Cell death can occur by two distinct mechanisms, necrosis or apoptosis. Necrosis occurs when cells are exposed to harsh physical or chemical stress (e.g., hypothermia, hypoxia) while apoptosis is a tightly controlled biochemical process by which cells are eliminated and where the cell is an active participant in its own termination (“cellular suicide”).
Apoptosis is one of the main types of programmed cell death which occur in multicellular organisms and is characterized by a series of events that lead to a variety of morphological and biochemical changes, including membrane blebbing, cell shrinkage, alteration of membrane asymmetry and permeability, condensation of chromatin and nucleus, DNA fragmentation, and formation of membrane bound vesicles (apoptotic bodies)
Reliable detection and monitoring of apoptosis is crucial for the development of treatments for apoptosis-associated diseases and for investigating apoptotic mechanisms in general.
Translocalisation of phosphatidylserine to the outer membrane layer is an early indicator of apoptosis. Phosphatidylserine is in healthy, non-apoptotic cells predominantly located on the internal leaflet of the plasma membrane facing the cytosol (A). Early in the apoptotic process, while the cell membrane is still intact, the phosphatidylserine is translocated to the outer layer of the membrane (B).
Annexins are group of cellular proteins that bind to phospholipids in a calcium-dependent manner, and a member of this group; Annexin V has proven to be a useful tool in detecting apoptotic cells since it preferentially binds to negatively charged phospholipids like phosphatidylserine and shows minimal binding to phosphatidylcholine and sphingomyeline.
By conjugating a fluorescent label to Annexin V it is possible to identify and quantify apoptotic cells. Annexin V will also bind to phosphatidylserine on late apoptotic and necrotic cells but as the membrane integrity on these cells has been lost, these can be distinguished from early apoptotic cells by the use of an impermeant dye such as propidium iodide (PI) (C).
How to prepare samples for Annexin V Assay
Annexin V cannot be used to stain fixed cells or tissues.
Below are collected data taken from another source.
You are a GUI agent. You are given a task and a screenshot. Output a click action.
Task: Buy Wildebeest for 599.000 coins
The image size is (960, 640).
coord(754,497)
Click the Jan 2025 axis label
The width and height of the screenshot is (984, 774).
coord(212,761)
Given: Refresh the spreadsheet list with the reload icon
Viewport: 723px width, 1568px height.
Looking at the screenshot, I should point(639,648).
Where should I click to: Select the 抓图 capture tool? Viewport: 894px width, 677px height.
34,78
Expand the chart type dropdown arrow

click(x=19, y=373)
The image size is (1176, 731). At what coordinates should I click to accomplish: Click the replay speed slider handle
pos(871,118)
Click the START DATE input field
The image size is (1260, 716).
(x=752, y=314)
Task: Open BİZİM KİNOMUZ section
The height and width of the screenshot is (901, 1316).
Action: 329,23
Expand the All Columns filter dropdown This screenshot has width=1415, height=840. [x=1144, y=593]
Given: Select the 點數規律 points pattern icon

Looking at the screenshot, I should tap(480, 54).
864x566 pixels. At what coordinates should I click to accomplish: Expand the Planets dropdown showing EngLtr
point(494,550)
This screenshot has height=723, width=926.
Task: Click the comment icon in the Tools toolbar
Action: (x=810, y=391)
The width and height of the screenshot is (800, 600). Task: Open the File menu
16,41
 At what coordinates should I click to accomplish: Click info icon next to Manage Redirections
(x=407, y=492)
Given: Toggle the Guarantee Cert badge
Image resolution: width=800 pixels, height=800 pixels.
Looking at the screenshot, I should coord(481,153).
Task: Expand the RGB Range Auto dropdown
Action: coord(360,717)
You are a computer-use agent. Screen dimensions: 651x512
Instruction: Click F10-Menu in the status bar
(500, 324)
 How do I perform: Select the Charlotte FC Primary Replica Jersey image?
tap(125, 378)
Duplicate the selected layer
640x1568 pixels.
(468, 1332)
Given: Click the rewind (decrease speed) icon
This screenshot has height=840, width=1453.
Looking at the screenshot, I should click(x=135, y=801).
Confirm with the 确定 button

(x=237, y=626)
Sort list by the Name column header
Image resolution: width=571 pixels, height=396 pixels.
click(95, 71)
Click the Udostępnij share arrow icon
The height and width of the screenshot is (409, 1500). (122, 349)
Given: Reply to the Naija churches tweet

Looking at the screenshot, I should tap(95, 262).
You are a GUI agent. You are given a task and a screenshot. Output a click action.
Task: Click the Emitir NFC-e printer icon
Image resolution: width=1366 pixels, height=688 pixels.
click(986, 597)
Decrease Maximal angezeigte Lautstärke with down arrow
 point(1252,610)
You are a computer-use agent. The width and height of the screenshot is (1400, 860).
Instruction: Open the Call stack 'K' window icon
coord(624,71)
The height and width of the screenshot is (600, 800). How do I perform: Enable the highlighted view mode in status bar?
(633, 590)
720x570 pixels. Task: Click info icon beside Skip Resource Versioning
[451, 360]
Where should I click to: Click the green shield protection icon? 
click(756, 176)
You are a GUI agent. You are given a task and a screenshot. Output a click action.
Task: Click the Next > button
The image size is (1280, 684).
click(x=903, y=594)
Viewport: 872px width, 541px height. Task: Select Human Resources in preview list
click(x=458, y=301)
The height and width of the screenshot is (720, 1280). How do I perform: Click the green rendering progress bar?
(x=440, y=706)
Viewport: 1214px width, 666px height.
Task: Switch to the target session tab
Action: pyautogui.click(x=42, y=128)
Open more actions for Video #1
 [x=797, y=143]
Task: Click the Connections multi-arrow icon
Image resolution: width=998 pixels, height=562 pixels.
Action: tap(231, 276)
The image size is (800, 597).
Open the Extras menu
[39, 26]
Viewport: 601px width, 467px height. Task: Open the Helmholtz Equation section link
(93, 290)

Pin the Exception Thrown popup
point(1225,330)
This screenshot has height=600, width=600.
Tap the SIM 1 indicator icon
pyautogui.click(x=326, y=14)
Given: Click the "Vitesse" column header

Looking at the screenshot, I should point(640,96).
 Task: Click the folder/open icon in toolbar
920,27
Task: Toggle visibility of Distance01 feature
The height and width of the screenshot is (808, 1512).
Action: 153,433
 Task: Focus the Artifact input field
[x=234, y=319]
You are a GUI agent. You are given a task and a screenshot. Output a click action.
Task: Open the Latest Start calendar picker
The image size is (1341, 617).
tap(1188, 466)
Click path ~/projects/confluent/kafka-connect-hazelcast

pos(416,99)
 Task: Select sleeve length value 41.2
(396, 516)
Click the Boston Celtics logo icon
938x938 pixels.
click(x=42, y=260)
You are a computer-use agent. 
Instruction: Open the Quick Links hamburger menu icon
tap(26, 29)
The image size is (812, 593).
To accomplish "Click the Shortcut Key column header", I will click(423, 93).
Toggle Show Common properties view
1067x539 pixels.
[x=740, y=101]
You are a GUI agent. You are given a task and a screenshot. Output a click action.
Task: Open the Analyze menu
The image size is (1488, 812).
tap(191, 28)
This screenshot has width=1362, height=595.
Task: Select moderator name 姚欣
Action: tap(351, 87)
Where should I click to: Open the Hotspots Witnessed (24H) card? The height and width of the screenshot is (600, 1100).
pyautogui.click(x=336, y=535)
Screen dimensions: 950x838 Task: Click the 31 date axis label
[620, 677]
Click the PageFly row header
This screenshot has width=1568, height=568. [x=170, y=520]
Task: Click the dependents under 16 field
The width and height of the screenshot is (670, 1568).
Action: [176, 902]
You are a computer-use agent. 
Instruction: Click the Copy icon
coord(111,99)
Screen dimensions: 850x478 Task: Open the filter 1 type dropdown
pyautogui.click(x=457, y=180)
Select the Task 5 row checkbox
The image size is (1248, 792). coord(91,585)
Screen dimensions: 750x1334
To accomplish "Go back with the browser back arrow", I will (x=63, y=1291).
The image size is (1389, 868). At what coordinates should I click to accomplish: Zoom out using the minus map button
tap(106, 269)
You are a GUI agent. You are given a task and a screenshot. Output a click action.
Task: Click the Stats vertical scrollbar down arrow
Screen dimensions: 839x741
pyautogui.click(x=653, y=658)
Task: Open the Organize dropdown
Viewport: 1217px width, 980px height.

After staining with Annexin V and washing, cells can be fixed with 2% formaldehyde. Annexin V staining is calcium dependent, therefore 2.5 mM CaCl2 should be included in all buffers used for washing and fixation. Annexin V binds to a phospholipid in the plasma membrane, therefore staining is not compatible with alcohol-based fixation or detergent permeabilization. Follow manufacturer’s protocol for staining cells with Annexin V. Cells must be stained with Hoechst 33342, Solution 15, for detection by the instrument.
Note: Optimal cell concentration for Annexin V Assay is 2-4 x 105 cell/mL
- Prepare a negative control by incubating cells in the absence of an apoptosis inducing agent, but in the presence of vehicle (e.g. DMSO).
- Prepare a Positive control by using an apoptosis inducing agent eg. staurosporine.
- Induce apoptosis in cells using the desired method.
- Harvest cells after the incubation period and determine cell concentration.
- (Optional wash steps) Centrifuge cells at 400 g for 5 minutes, discard supernatant, and resuspend pellet in 300 μL PBS.
- Centrifuge cells at 400 g for 5 minutes. Remove the supernatant carefully by pipetting without disturbing the cell pellet.
- Prepare sufficient 1X Annexin Binding Buffer. For staining and washes, approximately 1000 μL/sample.
Note: only use Annexin V buffer from this step till the end.
- Resuspend pellet in Annexin V binding buffer to yield a cell concentration of 2-4 x 105 cells.
Note: It is important that the cell concentrations of all samples are within the specified range in order to enable comparison between samples.
- Remove 96 μL of cells and add
- 2 μL of the Annexin V-CF488A conjugate.
- 2 μl Hoechst 33342, Solution 15 (final concentration: 10 μg/mL)
- Total volume 100 μL. Mix by pipetting.
- Incubate cells at 37° C for 15 minutes using a heating block or water bath.
Note: This step is crucial, thus comply with the specified incubation time and temperature! Use heating block or water bath to surround the sample tube rather than placing the tube in an incubator.
- After 15 minutes, remove the samples from the heat block and spin down stained cells at 400 g for 5 minutes at room temperature. Remove supernatant by pipetting.
- Resuspend cell pellet in 300 μL Annexin V binding buffer by pipetting, centrifuge at 400 g for 5 minutes and remove supernatant by pipetting.
- Repeat step 10 once more.
- Resuspend cell pellet in 100 μL Annexin V binding buffer supplemented with 10 μg/mL PI (prepare by adding 2 μL Solution 16 to 98 μL binding buffer). Sample is now ready for analysis.